2026-03-08
KreatorBoard match making algorithm
Swipe matching engine for creators
How We Built the Matchmaking Algorithm Behind KreatorBoard
KreatorBoard is a swipe-based matchmaking platform for Creators and Brands. It works like a modern dating app UX, but the goal is business collaboration: campaign deals, partnerships, and long-term brand-creator relationships.
The Problem We Wanted to Solve
Most creator-brand discovery is still broken:
- Brands waste time searching random profiles.
- Creators get low-quality outreach.
- Good matches are buried under noise.
So we built a system where both sides can quickly discover high-fit profiles with a simple right-swipe and left-swipe flow.
Design Principles for Our Algorithm
We built the matching engine around four principles:
- Relevant first: show the most compatible profiles early.
- No dead ends: users should never see an empty swipe screen for too long.
- Safe and clean: blocked and unmatched users should never reappear.
- Mutual intent: a match is created only when both users express interest.
Step 1: Candidate Generation (Who can be shown)
When a user opens swipe, we fetch candidates using hard filters first:
- Not self
- Not already swiped recently
- Not already matched (for active feed)
- Not blocked or unmatched
- Match objective filters (Brand to Creator, Creator to Brand, Brand to Brand, Creator to Creator)
- Optional category filters (fashion, saas, food, gaming, etc.)
This gives us a strict pool of candidates.
Step 2: Strict to Relaxed Fallback (to avoid empty feeds)
Early-stage marketplaces face a cold-start problem. If we use only strict filters, users with niche preferences may get zero cards.

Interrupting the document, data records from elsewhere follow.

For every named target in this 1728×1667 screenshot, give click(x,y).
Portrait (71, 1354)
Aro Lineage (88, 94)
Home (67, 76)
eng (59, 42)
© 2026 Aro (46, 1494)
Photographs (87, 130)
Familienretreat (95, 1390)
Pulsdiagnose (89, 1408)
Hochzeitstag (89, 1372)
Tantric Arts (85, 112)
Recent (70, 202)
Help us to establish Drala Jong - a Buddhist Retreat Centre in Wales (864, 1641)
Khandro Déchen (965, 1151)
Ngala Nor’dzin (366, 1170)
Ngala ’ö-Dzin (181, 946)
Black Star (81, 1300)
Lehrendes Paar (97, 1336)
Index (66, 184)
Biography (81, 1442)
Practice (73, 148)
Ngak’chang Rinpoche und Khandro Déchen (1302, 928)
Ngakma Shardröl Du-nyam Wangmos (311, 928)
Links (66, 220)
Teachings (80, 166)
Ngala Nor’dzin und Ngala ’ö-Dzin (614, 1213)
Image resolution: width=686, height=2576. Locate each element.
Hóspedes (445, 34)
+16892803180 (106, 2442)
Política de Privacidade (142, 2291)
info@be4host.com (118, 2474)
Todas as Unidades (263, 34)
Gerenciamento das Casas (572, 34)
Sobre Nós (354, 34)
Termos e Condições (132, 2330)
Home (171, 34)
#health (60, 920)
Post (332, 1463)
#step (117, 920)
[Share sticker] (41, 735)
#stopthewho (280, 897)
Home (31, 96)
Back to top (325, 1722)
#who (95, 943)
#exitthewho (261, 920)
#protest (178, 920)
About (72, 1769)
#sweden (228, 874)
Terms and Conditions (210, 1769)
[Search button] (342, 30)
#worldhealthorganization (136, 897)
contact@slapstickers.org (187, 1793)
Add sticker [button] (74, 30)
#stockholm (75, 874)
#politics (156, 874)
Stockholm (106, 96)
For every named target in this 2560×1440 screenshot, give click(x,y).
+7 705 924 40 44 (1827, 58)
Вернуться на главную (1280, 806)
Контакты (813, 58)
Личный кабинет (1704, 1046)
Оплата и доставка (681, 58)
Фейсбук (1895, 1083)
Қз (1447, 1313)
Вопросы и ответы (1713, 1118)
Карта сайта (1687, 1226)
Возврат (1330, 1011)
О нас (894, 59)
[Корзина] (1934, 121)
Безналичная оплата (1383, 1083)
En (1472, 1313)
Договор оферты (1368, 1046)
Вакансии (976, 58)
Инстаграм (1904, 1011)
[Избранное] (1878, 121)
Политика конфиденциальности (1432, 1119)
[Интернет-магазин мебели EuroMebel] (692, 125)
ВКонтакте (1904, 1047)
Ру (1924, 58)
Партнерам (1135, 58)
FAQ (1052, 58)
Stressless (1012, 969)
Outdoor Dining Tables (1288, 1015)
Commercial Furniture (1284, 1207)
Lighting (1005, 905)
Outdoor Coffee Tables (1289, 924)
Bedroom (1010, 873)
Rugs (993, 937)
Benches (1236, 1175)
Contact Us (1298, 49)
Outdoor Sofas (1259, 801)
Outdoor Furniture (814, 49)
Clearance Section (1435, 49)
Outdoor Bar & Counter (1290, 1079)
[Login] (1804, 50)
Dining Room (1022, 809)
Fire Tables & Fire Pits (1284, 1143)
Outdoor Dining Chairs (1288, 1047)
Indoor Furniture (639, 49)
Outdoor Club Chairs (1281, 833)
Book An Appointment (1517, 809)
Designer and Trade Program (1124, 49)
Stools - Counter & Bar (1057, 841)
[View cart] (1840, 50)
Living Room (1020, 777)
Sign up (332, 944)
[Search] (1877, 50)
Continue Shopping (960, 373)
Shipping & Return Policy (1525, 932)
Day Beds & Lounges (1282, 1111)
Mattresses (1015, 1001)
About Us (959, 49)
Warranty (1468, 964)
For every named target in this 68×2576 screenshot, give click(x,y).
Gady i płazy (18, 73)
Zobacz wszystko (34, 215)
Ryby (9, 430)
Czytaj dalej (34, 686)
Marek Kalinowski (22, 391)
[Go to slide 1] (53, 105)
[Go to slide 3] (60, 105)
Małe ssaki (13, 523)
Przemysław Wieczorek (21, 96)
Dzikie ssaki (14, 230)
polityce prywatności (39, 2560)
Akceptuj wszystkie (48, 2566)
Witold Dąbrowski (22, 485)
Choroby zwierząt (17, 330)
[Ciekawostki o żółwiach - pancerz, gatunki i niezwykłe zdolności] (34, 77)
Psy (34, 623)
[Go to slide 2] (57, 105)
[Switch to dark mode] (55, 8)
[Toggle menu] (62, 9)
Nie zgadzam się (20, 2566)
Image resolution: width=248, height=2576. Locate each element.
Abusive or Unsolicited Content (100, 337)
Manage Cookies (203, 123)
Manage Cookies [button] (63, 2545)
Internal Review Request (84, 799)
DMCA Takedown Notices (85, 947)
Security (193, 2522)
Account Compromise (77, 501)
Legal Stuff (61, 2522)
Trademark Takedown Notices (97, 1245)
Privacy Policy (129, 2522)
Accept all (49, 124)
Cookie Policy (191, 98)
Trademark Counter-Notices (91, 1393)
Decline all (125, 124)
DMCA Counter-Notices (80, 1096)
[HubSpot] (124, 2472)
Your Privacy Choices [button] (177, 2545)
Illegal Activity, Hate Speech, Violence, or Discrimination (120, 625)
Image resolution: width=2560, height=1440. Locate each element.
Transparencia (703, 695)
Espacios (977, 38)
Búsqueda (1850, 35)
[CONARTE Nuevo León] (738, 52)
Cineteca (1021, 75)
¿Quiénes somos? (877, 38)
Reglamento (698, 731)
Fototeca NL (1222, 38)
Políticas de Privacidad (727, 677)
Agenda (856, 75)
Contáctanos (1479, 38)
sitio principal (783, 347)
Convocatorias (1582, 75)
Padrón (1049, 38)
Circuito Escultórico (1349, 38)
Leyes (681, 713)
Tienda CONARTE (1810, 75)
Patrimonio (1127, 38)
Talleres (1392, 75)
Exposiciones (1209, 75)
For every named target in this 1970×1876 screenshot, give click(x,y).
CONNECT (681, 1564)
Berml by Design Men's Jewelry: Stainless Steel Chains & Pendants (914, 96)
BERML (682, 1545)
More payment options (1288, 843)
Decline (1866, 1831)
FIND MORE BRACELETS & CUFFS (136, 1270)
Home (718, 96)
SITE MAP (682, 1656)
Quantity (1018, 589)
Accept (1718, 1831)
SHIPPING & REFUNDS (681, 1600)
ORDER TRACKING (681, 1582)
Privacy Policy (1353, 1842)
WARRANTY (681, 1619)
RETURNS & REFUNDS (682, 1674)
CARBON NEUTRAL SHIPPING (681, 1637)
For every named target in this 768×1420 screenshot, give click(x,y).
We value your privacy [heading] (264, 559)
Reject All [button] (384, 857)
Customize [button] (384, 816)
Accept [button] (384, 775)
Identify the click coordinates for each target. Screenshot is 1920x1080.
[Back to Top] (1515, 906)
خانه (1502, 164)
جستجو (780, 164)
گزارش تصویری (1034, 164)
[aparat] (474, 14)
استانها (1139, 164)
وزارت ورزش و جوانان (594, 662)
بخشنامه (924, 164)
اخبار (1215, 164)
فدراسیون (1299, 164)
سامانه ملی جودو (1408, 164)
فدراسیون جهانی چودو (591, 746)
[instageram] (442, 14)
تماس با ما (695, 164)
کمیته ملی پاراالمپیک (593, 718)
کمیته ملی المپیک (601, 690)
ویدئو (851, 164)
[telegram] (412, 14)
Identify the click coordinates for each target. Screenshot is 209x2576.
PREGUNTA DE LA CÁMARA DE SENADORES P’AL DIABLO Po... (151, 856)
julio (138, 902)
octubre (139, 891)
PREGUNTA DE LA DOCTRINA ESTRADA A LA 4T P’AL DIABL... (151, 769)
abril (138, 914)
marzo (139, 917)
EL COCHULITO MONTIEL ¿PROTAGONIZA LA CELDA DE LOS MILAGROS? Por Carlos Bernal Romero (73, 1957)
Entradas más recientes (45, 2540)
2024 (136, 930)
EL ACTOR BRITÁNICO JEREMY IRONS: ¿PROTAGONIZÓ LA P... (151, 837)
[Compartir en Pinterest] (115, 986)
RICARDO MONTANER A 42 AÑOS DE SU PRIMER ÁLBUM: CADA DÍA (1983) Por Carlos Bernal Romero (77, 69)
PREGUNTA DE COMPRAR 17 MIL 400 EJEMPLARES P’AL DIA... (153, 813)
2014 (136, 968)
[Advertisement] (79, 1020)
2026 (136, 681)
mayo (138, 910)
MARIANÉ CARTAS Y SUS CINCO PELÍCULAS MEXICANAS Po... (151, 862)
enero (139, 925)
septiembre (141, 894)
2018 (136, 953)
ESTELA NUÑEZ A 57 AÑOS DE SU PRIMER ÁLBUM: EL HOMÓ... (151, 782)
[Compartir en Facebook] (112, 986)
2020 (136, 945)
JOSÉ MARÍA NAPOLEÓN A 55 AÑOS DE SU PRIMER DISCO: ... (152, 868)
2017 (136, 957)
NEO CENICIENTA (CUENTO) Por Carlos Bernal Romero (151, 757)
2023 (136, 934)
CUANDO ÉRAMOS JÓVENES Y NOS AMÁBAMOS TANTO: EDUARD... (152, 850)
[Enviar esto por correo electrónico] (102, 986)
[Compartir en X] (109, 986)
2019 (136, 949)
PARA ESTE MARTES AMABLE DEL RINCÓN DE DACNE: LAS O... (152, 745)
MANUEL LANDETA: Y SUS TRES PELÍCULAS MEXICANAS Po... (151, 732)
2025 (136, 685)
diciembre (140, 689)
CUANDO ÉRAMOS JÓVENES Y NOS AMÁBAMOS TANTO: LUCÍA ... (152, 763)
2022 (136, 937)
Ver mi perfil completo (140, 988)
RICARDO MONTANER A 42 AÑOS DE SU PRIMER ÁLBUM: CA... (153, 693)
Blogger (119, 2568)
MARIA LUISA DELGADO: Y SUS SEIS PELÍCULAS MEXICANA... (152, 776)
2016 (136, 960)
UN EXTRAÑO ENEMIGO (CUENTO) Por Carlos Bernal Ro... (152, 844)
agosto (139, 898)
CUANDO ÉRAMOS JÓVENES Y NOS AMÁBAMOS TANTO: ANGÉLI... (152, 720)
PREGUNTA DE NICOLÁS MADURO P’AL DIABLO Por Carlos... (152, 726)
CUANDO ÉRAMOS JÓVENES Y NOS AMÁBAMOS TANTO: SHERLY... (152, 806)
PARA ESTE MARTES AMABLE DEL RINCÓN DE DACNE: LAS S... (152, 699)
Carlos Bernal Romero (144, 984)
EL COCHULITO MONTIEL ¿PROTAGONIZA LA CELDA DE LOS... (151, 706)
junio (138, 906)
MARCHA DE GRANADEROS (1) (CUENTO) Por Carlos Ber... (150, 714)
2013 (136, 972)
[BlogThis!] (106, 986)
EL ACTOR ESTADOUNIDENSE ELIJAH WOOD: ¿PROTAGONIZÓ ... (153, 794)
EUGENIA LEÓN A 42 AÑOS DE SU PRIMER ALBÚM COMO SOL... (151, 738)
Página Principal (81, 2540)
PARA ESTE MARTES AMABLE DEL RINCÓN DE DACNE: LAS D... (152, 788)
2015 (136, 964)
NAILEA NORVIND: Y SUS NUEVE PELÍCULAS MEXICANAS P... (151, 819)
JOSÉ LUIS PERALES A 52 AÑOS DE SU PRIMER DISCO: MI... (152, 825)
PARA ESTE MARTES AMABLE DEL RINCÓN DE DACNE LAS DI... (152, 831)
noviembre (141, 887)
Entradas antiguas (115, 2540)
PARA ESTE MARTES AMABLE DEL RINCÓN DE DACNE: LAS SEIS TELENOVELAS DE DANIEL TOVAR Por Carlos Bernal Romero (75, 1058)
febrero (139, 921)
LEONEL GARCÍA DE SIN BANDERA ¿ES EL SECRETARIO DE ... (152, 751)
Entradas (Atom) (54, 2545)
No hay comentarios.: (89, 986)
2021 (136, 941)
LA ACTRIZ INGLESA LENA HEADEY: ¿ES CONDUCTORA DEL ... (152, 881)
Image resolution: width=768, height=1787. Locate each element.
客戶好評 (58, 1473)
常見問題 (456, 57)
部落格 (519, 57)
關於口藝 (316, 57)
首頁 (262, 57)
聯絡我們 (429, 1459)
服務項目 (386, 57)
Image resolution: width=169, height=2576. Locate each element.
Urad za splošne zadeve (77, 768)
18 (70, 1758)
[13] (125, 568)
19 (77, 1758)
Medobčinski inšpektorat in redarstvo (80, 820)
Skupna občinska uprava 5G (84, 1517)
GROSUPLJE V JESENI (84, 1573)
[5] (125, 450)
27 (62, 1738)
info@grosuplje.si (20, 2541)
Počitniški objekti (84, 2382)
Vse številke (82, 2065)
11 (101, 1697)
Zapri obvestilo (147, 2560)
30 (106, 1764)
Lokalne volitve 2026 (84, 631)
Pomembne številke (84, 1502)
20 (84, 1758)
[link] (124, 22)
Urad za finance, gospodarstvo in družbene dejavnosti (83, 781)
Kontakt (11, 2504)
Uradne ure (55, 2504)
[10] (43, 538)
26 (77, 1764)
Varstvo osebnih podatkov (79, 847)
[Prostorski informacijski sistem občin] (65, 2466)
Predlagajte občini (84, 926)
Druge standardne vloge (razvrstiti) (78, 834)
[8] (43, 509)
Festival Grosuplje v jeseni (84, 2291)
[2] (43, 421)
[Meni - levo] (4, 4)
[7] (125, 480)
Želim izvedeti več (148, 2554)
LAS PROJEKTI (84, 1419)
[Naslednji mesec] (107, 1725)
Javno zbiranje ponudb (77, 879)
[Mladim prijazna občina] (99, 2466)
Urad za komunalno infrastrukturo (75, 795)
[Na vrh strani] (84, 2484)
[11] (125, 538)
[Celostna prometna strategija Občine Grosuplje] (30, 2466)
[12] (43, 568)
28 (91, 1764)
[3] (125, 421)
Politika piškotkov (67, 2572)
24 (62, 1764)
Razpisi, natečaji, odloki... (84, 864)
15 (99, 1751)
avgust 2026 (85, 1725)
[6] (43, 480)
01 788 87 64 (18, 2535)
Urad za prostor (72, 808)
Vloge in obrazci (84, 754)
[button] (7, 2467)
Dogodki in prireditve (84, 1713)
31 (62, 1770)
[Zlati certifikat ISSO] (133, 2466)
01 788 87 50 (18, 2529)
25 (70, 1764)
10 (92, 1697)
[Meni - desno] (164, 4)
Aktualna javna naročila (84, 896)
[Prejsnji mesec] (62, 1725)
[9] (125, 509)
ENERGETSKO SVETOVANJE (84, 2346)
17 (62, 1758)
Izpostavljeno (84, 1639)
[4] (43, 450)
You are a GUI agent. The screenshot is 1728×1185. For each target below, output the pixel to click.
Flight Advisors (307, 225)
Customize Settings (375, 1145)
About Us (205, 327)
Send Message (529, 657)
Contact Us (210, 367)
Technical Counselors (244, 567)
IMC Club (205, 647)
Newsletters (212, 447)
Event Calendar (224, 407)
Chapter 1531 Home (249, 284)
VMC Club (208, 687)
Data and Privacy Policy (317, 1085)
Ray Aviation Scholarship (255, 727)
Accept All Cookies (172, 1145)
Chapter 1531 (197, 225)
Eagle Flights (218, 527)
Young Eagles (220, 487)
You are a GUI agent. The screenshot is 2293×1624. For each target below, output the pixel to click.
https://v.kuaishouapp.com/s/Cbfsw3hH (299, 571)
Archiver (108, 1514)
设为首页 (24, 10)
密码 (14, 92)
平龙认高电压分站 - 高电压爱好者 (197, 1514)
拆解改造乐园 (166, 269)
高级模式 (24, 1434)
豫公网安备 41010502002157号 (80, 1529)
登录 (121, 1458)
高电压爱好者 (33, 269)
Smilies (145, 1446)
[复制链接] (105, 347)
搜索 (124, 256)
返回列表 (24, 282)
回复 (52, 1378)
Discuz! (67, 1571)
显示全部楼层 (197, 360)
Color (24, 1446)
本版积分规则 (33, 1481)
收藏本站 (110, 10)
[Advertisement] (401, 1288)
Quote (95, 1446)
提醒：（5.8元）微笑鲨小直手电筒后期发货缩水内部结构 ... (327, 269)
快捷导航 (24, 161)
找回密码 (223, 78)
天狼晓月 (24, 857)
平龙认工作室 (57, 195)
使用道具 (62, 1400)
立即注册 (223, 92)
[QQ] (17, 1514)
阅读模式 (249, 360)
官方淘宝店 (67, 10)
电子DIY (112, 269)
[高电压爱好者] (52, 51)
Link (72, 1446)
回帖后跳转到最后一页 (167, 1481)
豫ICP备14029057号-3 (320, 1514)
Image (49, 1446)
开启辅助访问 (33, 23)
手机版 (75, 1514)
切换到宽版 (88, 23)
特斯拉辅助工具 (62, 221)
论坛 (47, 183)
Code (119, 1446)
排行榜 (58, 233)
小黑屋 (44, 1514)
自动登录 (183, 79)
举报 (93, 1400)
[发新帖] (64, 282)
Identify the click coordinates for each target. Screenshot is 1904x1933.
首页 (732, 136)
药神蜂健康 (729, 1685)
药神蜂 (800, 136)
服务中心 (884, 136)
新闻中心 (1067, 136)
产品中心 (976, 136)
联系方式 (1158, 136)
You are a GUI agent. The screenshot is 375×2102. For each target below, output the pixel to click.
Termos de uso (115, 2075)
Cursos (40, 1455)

So we use a two-mode strategy:
- Strict mode: full filter conditions
- Relaxed mode: if strict results are too low, gradually widen constraints
This keeps relevance high while ensuring users always have profiles to explore.
Step 3: Ranking (Who appears first)
From the candidate pool, we compute a compatibility score. Current ranking combines profile-fit signals like:
- Role and objective alignment
- Category overlap
- Audience and influence type fit
- Reach and follower compatibility
- Profile quality and completeness
- Recency and freshness
A simple conceptual scoring form:
Score = w1(role_fit)
+ w2(category_overlap)
+ w3(audience_fit)
+ w4(scale_fit)
+ w5(freshness)Then we show top-ranked profiles first.
Step 4: Match State Machine (What happens after swipe)
- Right swipe means "I'm interested".
- Left swipe means skip.
- If both users right-swipe each other, a match is created.
- If only one side likes, it appears as a pending like.
- Blocks and unmatches immediately remove visibility and message access.
This keeps the experience intent-driven and low-noise.
Step 5: Why This Works for Creators and Brands
For Creators:
- Better brand discovery
- Higher quality inbound opportunities
- Less random outreach
For Brands:
- Faster creator shortlisting
- Better campaign fit by category and audience
- Cleaner collaboration pipeline
Real-World Product Layer
The algorithm is tightly connected to product behavior:
- Swipe deck updates by objective filters in real time
- Pending likes and mutual matches are surfaced clearly
- Matches move to chat and collaboration flow
- Safety controls (block, report, unmatch) feed back into candidate filtering
What's Next
As user volume grows, we'll move toward a learning system that adapts ranking from live behavior (swipes, replies, conversions), while keeping hard safety and objective filters in place.
Our goal is simple: help creators and brands find the right partner faster, with less noise and more trust.